Christopher Hitchens on Edward Kennedy
Christopher Hitchens is an iconoclast’s iconoclast, famously willing to piss on anyone’s grave, whether it be Mother Tereasa, Bob Hope, or Teddy Kennedy. Interestingly, this time he smacks down with one hand whilst patting on the back with the other:
Sure, the “tragedy” of Chappaquiddick had its necessary moment, but even in those days Barbara Walters was doing her damage control, and it was amazing to see a clip of Walter Cronkite referring deadpan to the “driving accident” that had kept Kennedy away from the Senate. It must take some ingenuity at the networks, even so, to simply airbrush the fascist sympathies and bootlegging background of Joseph Kennedy Sr., his sons’ murder campaigns in Cuba, the recruitment of the mafia for same, the assassination of Ngo Dinh Diem in Vietnam, the increasingly frantic and pathetic narco-addictions of JFK, the exploitation of unstable broads like Marilyn Monroe, and so much else besides.
In some ways, this banana-republic coverage was a disservice even to the recently departed. After all, it was in part the case that the youngest brother had lived down the criminal and narcissistic and power-mad background of his family. His best biographer, Adam Clymer, wrote, on the morning after he died, that it was arguably wrong to see a discontinuity in Kennedy’s career and that he had actually been a decent-enough legislator before abandoning any yearning for the White House after 1980. This may be true as far as it goes, but the obituaries would still have had to be somewhat different in tone, even given the servility of the journalistic profession, if Kennedy had died at the time of the Au Bar episode in Palm Beach, for instance, and had not decided to take some kind of a pull on himself and become a citizen again instead of a drone.
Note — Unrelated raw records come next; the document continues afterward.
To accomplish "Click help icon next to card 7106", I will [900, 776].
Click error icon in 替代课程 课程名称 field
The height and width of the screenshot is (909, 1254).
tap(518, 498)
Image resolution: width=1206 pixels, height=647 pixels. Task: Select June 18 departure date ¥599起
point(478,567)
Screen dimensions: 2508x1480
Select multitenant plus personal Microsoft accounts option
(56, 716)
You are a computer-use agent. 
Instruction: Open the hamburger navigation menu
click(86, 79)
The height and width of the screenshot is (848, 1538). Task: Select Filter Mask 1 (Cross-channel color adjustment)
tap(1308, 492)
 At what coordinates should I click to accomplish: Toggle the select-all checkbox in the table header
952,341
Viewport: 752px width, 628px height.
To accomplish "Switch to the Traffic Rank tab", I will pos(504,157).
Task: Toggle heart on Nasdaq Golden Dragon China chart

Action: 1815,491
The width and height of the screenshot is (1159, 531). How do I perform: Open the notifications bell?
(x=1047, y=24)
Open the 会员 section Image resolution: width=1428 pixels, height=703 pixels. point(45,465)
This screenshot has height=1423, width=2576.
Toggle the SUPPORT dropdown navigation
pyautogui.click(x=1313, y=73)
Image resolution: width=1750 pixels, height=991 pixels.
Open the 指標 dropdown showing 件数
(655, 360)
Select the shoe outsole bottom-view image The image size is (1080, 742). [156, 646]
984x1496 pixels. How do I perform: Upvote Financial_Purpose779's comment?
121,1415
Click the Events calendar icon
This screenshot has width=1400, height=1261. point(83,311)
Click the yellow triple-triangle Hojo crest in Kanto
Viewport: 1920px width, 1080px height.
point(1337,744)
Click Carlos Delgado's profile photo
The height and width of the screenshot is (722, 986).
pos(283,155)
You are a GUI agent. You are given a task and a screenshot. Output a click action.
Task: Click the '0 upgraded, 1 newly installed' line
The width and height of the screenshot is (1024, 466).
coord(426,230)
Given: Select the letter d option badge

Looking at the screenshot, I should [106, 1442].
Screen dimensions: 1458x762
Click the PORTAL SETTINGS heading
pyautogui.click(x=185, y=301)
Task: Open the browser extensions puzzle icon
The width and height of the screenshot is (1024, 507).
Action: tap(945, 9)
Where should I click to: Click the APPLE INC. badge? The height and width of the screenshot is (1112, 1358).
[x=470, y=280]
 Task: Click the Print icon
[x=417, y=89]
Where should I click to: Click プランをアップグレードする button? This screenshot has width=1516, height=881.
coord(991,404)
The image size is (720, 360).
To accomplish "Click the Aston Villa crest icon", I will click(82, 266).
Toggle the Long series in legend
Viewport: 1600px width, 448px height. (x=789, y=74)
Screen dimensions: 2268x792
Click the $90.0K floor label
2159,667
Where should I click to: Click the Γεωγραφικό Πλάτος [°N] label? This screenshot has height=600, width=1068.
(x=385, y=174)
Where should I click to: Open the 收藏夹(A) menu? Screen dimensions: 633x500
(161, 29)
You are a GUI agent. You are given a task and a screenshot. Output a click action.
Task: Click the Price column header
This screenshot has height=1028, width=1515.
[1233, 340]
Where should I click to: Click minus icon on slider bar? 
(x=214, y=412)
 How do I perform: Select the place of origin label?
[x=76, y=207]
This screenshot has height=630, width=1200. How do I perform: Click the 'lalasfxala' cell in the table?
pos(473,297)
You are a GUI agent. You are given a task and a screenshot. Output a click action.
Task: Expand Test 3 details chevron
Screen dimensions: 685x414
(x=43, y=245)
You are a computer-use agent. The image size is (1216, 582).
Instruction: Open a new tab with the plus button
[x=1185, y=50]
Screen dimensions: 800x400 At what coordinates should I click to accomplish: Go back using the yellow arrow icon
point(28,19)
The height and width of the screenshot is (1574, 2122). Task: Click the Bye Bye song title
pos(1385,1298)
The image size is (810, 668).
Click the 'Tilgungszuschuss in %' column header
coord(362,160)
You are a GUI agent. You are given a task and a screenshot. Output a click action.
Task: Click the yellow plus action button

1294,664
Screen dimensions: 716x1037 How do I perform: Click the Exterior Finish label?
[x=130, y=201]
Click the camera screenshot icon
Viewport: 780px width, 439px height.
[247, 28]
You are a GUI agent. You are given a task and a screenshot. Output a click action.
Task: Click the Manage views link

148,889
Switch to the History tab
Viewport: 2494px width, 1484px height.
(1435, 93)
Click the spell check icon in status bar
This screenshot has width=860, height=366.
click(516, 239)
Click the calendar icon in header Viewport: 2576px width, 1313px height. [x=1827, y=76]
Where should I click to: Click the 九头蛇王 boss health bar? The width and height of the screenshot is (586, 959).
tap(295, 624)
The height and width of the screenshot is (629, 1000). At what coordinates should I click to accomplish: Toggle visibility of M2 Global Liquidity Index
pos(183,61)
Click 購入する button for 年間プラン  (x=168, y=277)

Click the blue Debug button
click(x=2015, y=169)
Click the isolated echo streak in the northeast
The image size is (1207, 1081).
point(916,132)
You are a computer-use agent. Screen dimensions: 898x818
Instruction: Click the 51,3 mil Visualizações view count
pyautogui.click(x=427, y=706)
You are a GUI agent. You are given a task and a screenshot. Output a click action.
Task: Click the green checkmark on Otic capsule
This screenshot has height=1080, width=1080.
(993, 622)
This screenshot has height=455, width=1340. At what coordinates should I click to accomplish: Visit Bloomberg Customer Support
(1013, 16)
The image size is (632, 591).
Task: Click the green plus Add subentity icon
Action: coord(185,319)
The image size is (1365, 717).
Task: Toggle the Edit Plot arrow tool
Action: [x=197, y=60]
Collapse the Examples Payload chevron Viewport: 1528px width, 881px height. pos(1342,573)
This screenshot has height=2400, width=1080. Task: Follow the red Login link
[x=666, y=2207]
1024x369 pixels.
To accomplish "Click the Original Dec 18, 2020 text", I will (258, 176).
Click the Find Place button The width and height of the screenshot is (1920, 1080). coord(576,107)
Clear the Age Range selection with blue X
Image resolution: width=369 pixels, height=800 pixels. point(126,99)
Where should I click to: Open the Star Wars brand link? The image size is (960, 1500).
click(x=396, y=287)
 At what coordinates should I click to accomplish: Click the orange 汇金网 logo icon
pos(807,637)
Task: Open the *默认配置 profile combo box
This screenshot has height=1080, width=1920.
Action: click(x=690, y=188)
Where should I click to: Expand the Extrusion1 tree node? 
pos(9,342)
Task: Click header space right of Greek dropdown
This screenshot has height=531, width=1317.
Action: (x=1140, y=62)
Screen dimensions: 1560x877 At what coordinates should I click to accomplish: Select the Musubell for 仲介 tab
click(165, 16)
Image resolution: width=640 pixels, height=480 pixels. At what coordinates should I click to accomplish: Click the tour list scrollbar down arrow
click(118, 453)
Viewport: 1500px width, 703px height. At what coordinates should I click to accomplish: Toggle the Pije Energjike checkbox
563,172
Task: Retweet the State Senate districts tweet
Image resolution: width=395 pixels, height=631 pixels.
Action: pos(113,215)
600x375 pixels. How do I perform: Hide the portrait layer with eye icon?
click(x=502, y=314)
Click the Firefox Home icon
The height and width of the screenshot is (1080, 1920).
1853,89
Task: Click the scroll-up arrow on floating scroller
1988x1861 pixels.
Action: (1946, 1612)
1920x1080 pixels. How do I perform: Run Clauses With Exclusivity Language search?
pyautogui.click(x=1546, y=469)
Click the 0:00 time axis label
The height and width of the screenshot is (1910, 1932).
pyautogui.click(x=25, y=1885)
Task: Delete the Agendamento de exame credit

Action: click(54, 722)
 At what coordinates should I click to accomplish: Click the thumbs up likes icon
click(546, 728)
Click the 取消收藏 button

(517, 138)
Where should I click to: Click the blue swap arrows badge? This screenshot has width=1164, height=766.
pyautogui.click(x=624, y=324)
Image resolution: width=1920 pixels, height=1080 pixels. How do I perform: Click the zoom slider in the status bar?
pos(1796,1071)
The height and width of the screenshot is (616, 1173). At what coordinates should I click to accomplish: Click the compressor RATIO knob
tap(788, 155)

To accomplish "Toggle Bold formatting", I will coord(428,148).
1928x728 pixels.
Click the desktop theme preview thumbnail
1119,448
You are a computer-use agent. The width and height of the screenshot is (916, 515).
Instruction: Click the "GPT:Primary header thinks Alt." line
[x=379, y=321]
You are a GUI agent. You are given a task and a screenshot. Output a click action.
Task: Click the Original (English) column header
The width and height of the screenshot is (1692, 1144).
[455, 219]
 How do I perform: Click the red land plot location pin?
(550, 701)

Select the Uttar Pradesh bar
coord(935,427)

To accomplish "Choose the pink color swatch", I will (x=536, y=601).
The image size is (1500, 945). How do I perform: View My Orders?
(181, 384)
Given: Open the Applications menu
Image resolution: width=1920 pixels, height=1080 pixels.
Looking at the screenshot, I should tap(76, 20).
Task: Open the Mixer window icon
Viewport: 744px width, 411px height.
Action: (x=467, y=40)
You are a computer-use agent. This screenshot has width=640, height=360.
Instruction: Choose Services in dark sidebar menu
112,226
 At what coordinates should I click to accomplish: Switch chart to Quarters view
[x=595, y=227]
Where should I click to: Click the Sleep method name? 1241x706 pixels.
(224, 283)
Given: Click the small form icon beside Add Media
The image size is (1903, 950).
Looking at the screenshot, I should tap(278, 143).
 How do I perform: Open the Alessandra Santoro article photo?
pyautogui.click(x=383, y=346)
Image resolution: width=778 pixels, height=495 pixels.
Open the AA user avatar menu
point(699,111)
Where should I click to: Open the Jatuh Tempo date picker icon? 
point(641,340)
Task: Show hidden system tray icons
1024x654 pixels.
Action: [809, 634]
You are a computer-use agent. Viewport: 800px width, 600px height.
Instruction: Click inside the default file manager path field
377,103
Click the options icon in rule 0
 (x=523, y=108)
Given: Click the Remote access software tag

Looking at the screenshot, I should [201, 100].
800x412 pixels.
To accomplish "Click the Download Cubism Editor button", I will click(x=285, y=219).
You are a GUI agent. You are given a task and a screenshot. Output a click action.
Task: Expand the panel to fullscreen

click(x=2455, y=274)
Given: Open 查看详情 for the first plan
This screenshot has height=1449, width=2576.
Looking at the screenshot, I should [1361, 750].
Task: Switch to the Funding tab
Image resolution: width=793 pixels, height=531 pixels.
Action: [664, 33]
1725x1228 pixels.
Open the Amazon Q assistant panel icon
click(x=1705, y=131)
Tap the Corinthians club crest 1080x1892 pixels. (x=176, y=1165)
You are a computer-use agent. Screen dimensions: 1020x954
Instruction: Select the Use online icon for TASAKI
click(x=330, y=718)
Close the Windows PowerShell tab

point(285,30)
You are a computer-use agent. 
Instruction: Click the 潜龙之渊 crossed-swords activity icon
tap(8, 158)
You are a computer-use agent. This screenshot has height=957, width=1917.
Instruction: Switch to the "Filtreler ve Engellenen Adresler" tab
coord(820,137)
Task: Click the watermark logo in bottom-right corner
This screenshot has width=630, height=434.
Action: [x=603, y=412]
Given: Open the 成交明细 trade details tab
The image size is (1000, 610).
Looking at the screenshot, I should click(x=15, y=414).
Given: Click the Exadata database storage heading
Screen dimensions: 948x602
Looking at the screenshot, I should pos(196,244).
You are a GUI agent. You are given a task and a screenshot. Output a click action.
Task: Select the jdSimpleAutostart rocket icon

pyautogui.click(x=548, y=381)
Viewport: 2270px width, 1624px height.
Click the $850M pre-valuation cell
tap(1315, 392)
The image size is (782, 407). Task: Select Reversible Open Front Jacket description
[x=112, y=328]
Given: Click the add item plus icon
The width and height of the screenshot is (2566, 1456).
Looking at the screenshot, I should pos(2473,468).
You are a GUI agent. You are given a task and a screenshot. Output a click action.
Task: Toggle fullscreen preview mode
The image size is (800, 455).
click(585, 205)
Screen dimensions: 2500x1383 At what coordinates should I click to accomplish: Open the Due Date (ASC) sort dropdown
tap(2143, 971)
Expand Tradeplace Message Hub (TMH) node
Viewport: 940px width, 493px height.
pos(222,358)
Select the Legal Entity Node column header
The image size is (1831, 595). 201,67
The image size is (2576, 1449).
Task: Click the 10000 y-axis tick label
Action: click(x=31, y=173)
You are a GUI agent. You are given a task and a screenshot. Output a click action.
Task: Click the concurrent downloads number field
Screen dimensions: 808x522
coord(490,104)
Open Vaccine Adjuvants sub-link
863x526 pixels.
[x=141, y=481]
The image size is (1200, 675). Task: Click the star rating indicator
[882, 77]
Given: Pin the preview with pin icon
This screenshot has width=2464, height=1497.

A former Senate staffer of his stopped by for a drink last week and told me that, without fanfare, the socialist president of Chile had come in person to the Kennedy home a few months ago to bestow one of her nation’s highest human rights awards on him. His work on that subject alone was a part atonement for his siblings’ deployment of what Lyndon Johnson himself called “a goddam Murder Incorporated” in the Southern Hemisphere. So, of course, was his labor on health care (where Richard Nixon had a better political track record than the Kennedy administration) and his last decision to keep looking life in the face for as long as he had breath. In those waning months, after being disgusted by malicious anti-Obama propaganda being spread in the Democratic primaries—later picked up and used by the right in the general election—he withdrew his support from a candidate whose victory would have meant the continuation of the dynastic politics represented by the family names Bush, Gore, and Clinton. What a favor he did us all by that repudiation! And how fitting that it should have been a Kennedy who did it. The political rhetoric of Obamaism, alas, is even more bloviating at times than Camelot was, but you can’t have everything.
A fitting roundup, really. The story of the youngest of the Kennedy brothers was of wretched excess and abuse of privilege followed by genuine and rather remarkable redemption. As Hitch puts it in the close, “Kennedy’s very last year was quite possibly his best, and how many men or women will be able to say that?”